Aim:
Express the lines below, from the one containing "Given: Select the RSI (14) indicator tab" through the last line, as a two-column CSV with the columns instruction and response. Give each text and its answer one row of two quoted fields, with line breaks replaced by spaces, and leave out the pictures.
»»
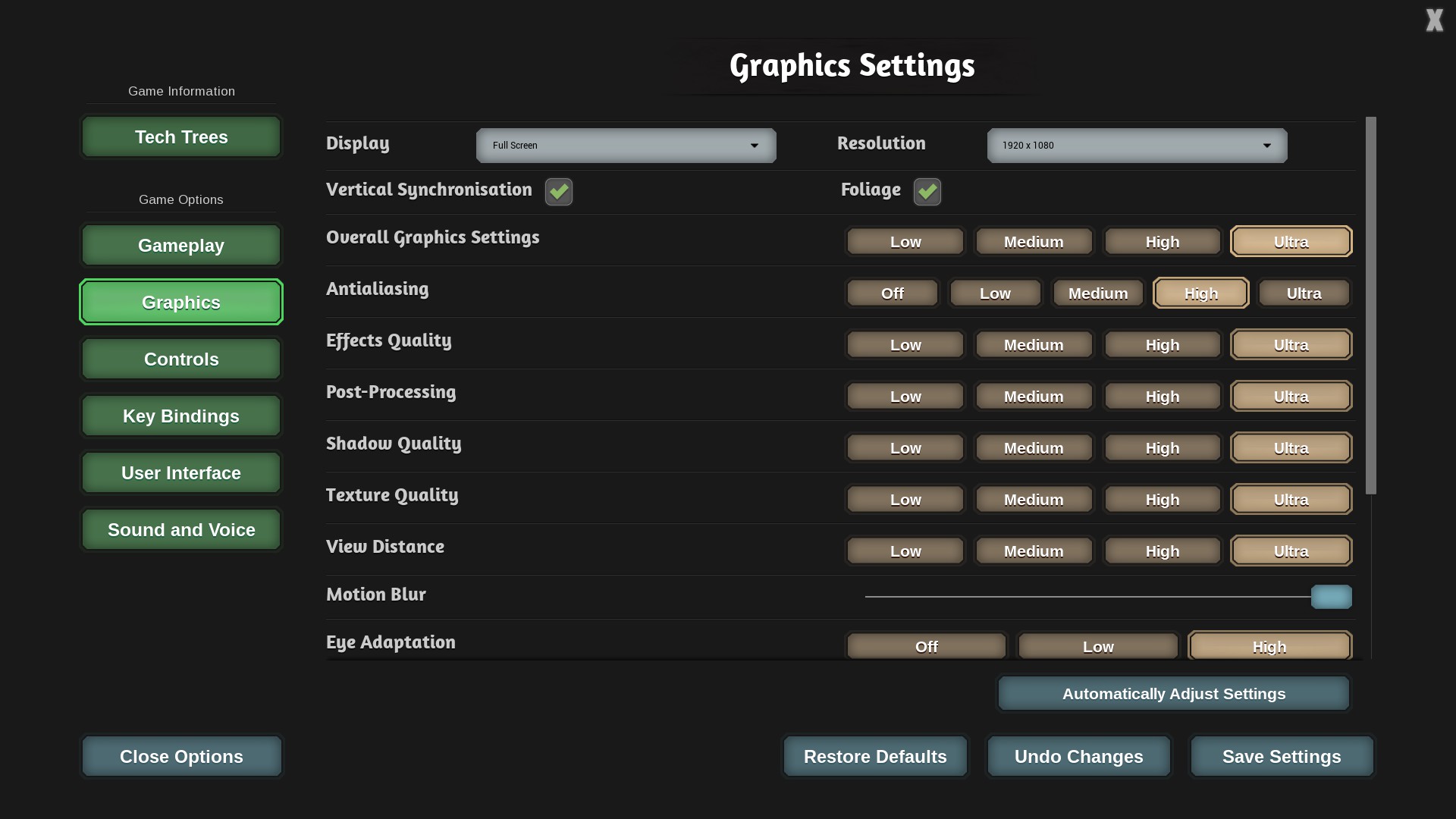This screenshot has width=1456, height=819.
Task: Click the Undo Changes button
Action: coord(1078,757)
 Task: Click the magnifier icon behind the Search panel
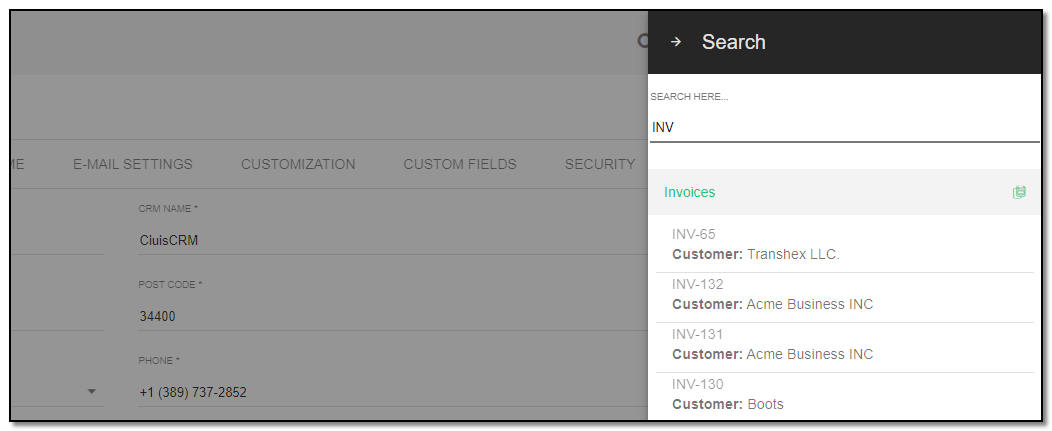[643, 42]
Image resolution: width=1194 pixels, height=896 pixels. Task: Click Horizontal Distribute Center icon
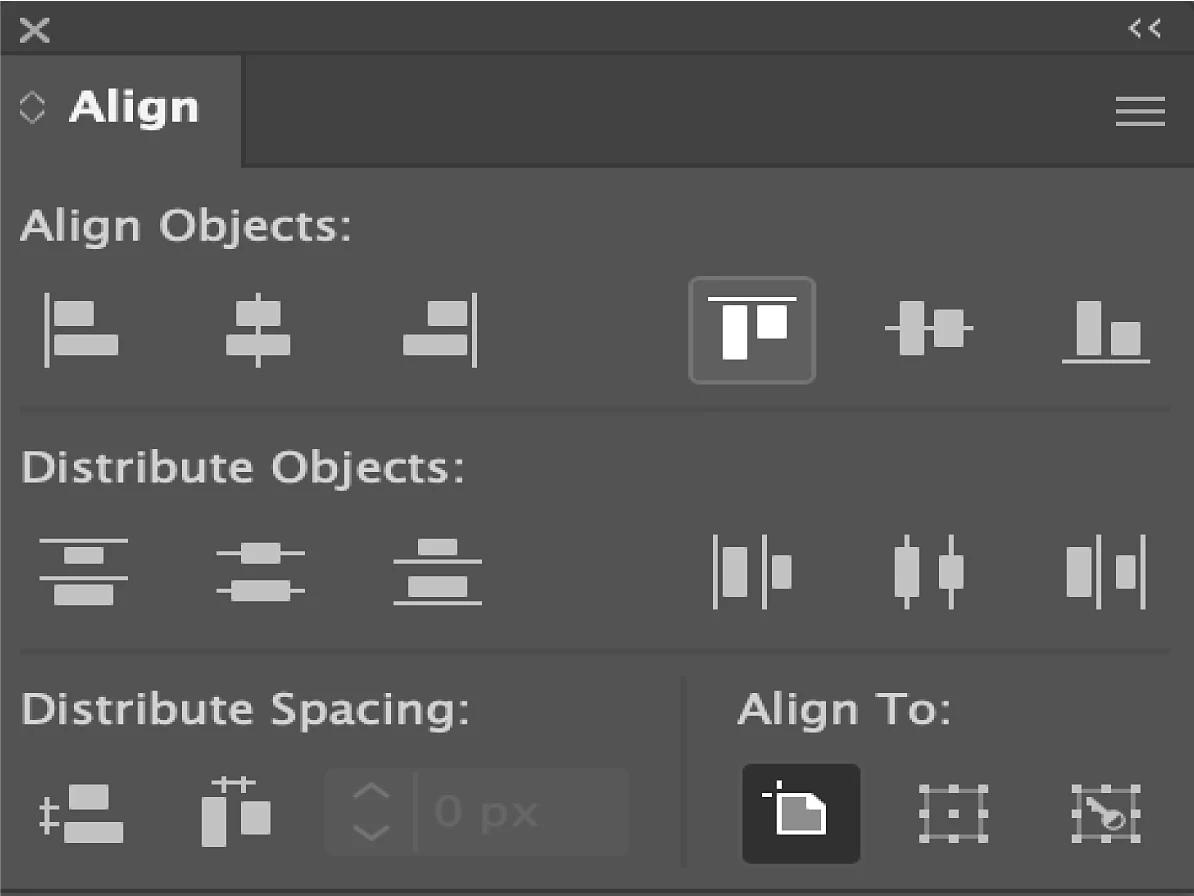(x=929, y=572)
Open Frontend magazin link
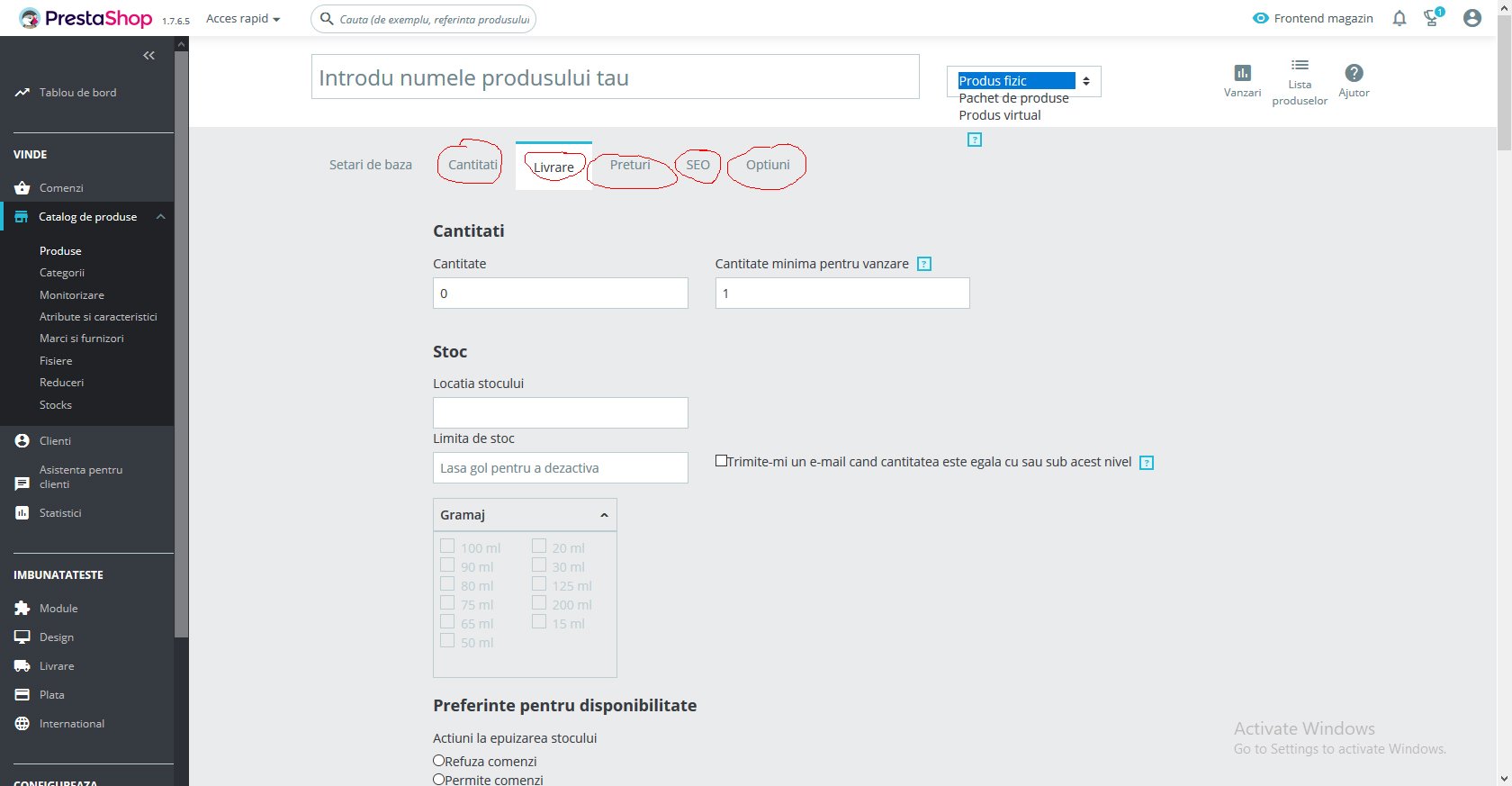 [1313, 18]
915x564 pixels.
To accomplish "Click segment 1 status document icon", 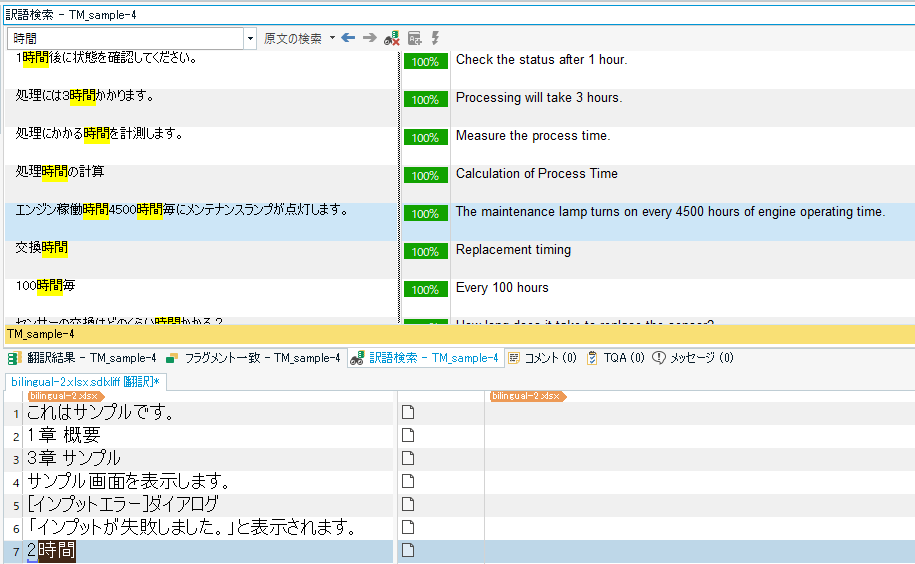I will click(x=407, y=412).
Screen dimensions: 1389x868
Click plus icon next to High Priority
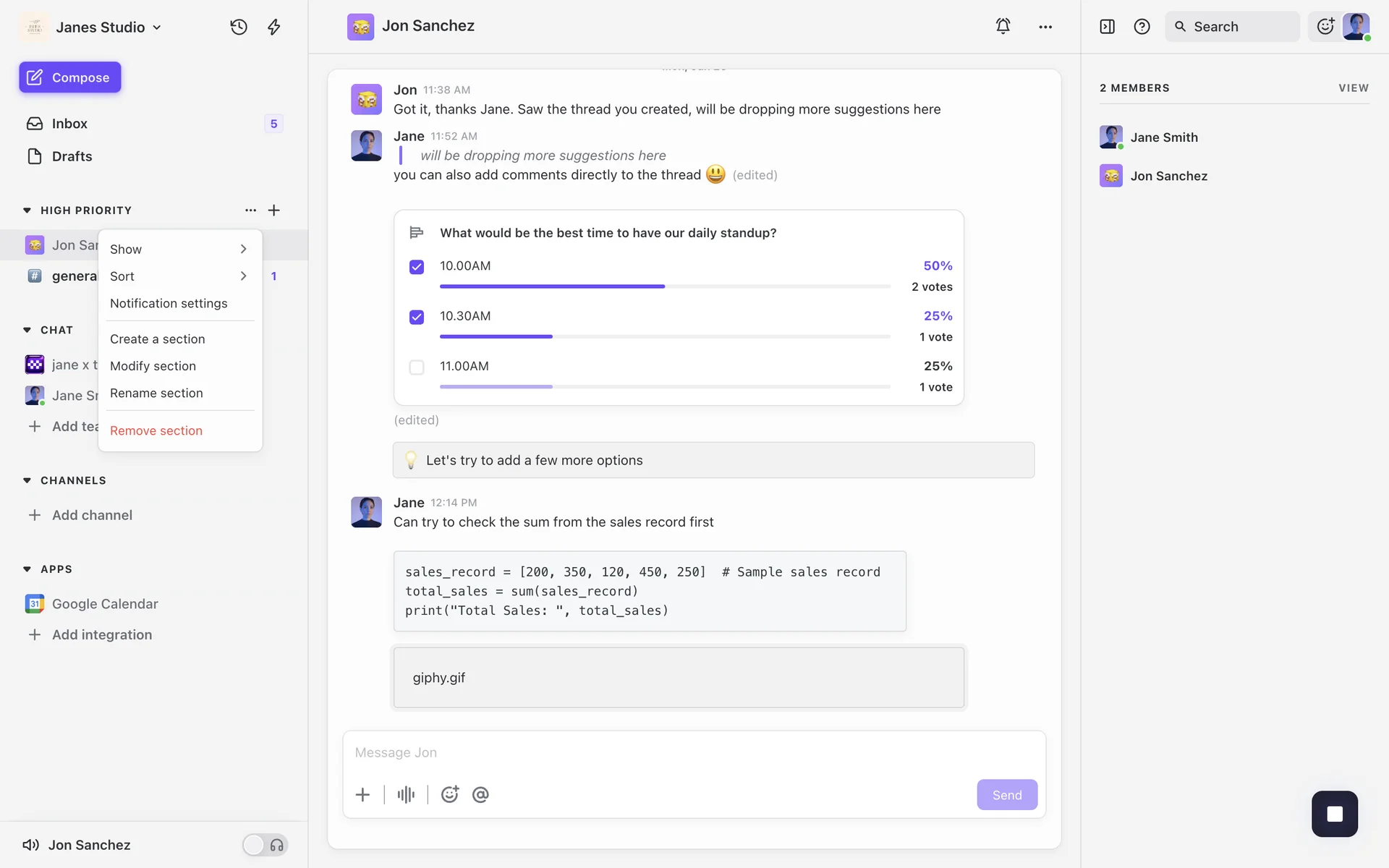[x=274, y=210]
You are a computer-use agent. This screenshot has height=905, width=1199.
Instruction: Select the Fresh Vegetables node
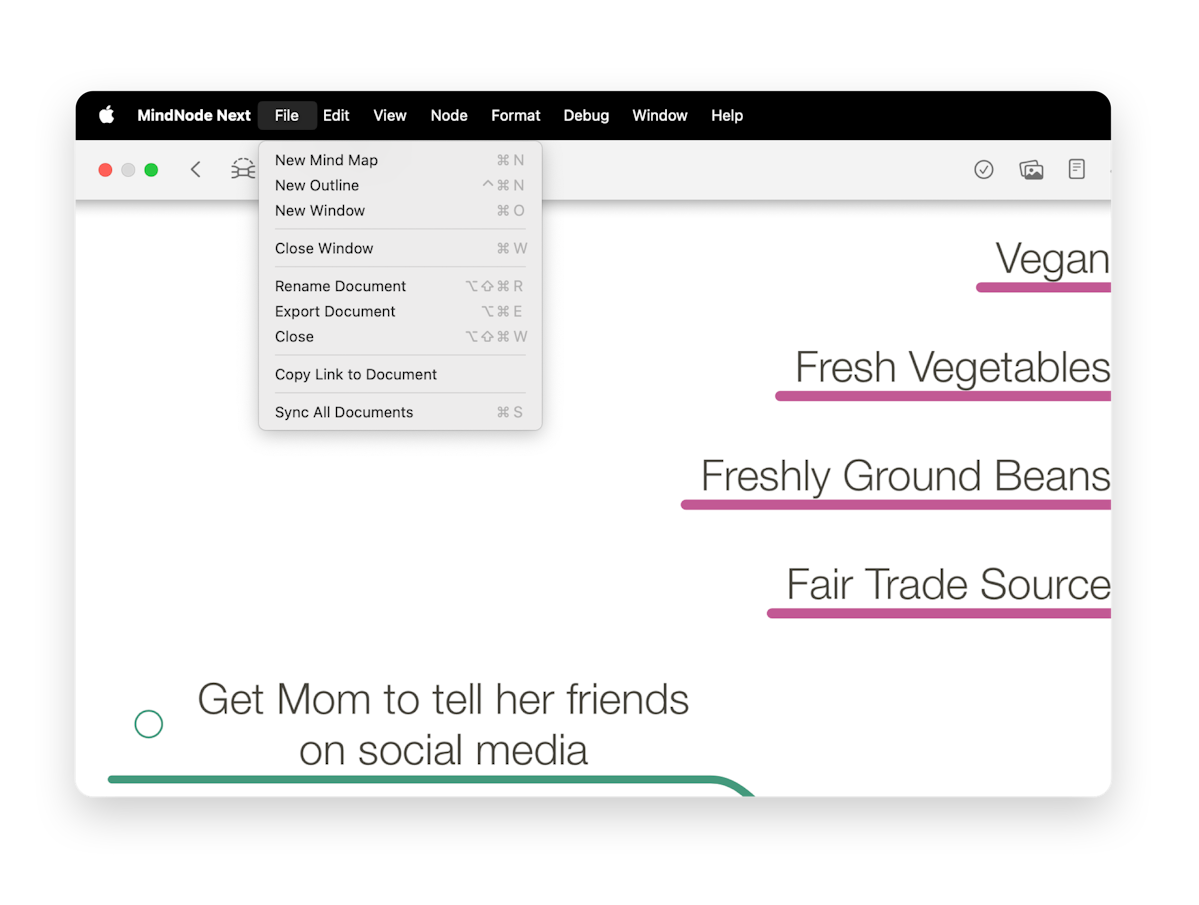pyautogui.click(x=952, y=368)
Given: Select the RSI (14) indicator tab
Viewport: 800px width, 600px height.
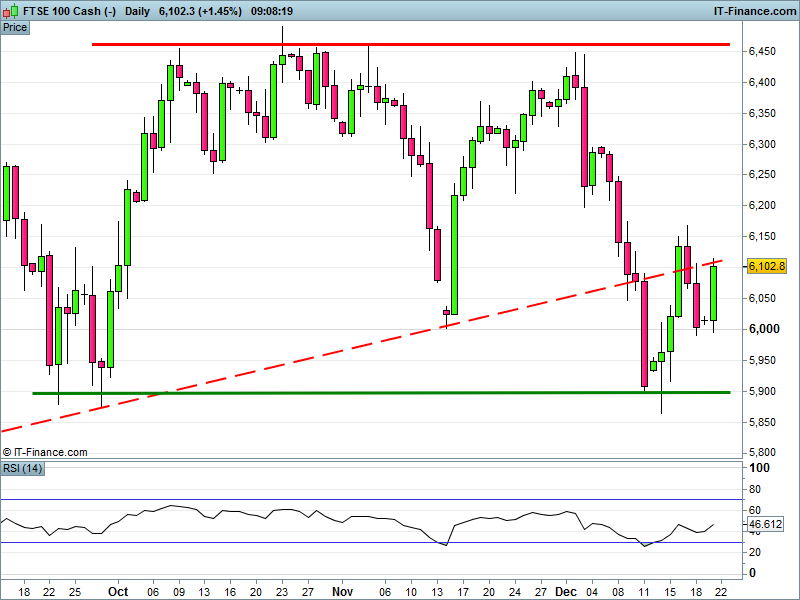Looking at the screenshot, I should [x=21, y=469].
««
Answer below:
instruction,response
"Given: Select the RSI (14) indicator tab Viewport: 800px width, 600px height.","Looking at the screenshot, I should [x=21, y=469]."